Nazım Alpman
Akın Birdal'ın 'Sarı Zarf'ı
Türkiye'de "insan hakları" denildiğinde akla ilk olarak Akın Birdal'ın adı gelir. Halen İnsan Hakları Derneği (İHD) Onursal Başkanı olan Birdal, Türkiye'nin insan haklarına saygılı, çağdaş, demokratik bir ülke olabilmesi için yaşamını feda etmeyi göze almıştır. Onun bu kararlılığını görenler Akın Birdal'ı 12 Mayıs 1998 günü Ankara'da İHD Genel Merkez binasında onun makam odasında öldürdüler de... Şimdi yaşıyor olması tamamen mucizedir.
***
Akın Birdal'ın politik mücadele çizgisine uzaktan bakanlar onun "Kürt" olduğunu zannederler.

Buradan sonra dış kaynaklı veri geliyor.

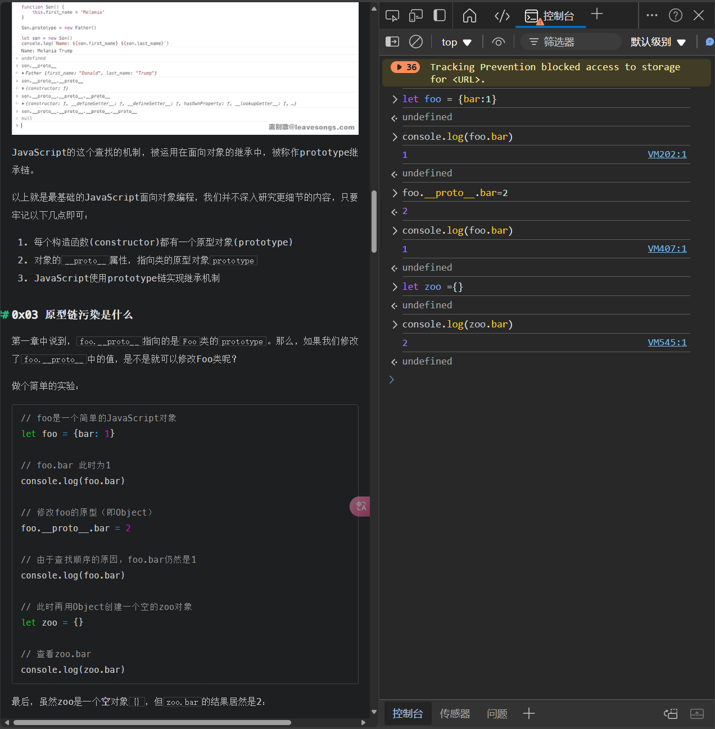Clear the console with the block icon
Screen dimensions: 715x729
click(415, 42)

Uğraş alanı bakımından da hukuk eğitimli kabul edilir. Oysa Akın Bey, 1915'te Osmanlı topraklarına geçici olarak gelip bir daha geriye dönemeyen Kırımlı Habibullah'ın torunudur. Niğdeli Cumhuriyet öğretmeni Gafur Birdal'ın da oğludur. Ankara Üniversitesi Ziraat Fakültesi mezunu peyzaj mimarıdır.

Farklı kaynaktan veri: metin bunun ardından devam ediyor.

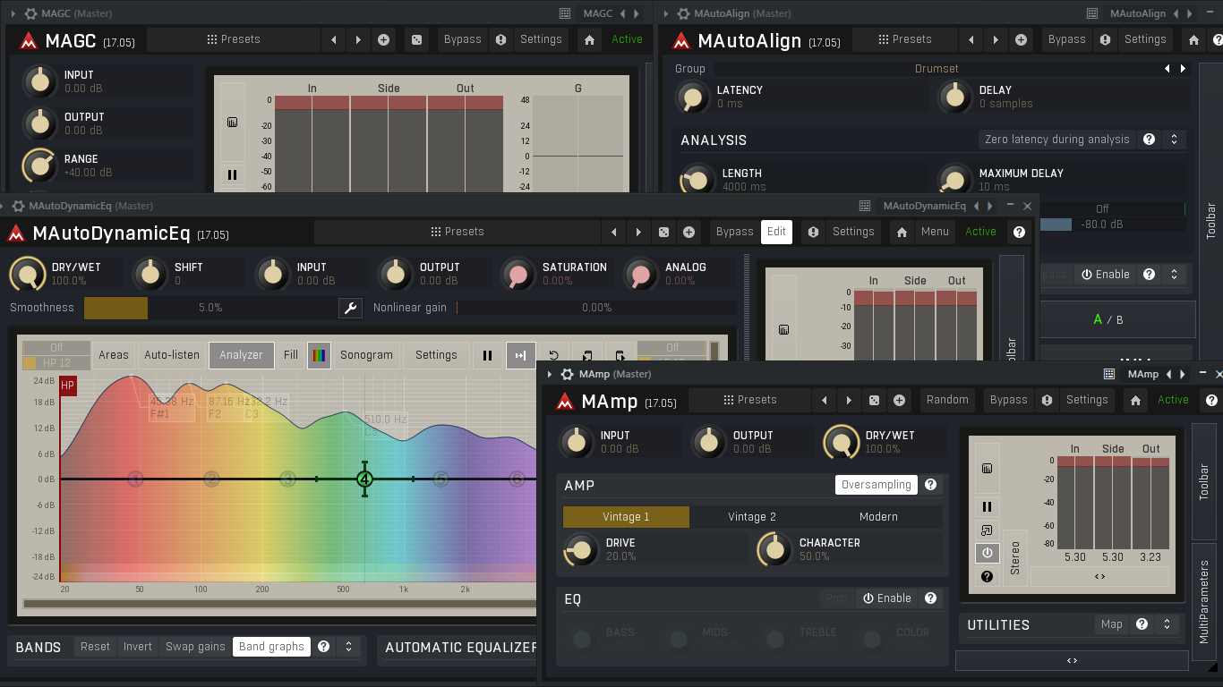Toggle Oversampling in the AMP section
The image size is (1223, 687).
point(877,485)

Akın Birdal hayatının bilinmeyen pek çok yanını "Sarı Zarf-Bir Yaşam Öyküsü" adlı otobiyografisinde yazdı. Zaten kitap da Kırımlı Habibullah'a Kırım'dan gelen büyük sarı zarf ile başlıyor.
Kitabın ağırlığını insan hakları alanında verilen zorlu mücadeleler oluşturuyor. Bilinmeyen, bilinip de unutulan ama unutulmaması gereken o kadar çok şey var ki, Akın Birdal bunların hepsini olayların en ortasında yer alan birinci tanık olarak anlatıyor. Hem de belgeleriyle birlikte...
12 Mayıs 1998 günü ona düzenlenen suikast sonrasında dönemin Başbakanı Mesut Yılmaz en üst düzey "sorumlu" olarak geçmiş olsun yerine iyi oldu yerine geçebilecek şu açıklamayı yapıyor:
"Bir iç hesaplaşma olduğu anlaşılıyor. 1 Mayıs'a gitmişler. PKK ile bağlantılılar. Korktuğumuz gibi değil. Biz başka bir şeyden endişe etmiştik. Ama öyle görünmüyor."
Aynı Mesut Yılmaz bu sözlerini daha sonra yalayıp yutacaktı. Beni "Emniyet yanılttı" diyecekti.
Olaydan iki gün sonra 14 Mayıs 1998 günü Akın Birdal'ın yoğun bakımda yattığı Sevgi Hastanesi'ne gelen iki muhalif siyasetçi tarihe geçecek sözlerle ziyaretçi defterine geçmiş olsun dileklerinin çok ötesinde cümleler kuruyorlar.
"Bugün 14 Mayıs 1998
Türkiye'miz bir kriz dönemini yaşıyor. Korkarım ki faili meçhuller dizisine bir halk daha eklenecek. Akın Bey'e sıkılan kurşunlar fikre, düşünceye sıkılan kurşunlardır ve bir vahşet örneğidir.
İnsan Hakları Beyannamesi'nin 50. Kutlama yılına rastlaması da düşündürücüdür.
Akın Bey'e şifalar diliyorum.
Saygılarımla...
Recep Tayyip Erdoğan
İstanbul Büyükşehir Belediye Başkanı."
Diğer muhalif siyasetçi de Fazilet Partisi Kayseri Milletvekili Abdullah Gül'dür.
***
Burada Akın Birdal'ın olağanüstü kitabından ayrılıp Arakan Müslümanlarıyla ilgili bir habere geçelim. Uluslararası Af Örgütü, Myanmar'ın fiili lideri Aung San Suu Kyi'ye verilen "Vicdan Elçisi Ödülü"nü geri aldı. Gerekçe olarak Suu Kyi'nin bir zamanlar savunduğu değerlere utanç verici şekilde ihanet etmesi gösterildi. (14 Kasım 2018 Cumhuriyet)
Akın Birdal'ın A7 Kitap Yayınları arasından çıkan kitabı yakın tarihe de ayna tutuyor. Bu aynaya yüzü kızarmadan bakana ne mutlu!..
Birdal hafta sonunda 17 ve 18 Kasım 2018 Cumartesi ve Pazar günleri İstanbul TÜYAP Kitap Fuarı'nda olacak. Hem insan hakları temalı bir panel yönetecek hem de 12. Salon'daki A7 Kitap standında okurlarına kitabını imzalayacak.
Akın Birdal'ın Sarı Zarf'ında herkese bir selam var.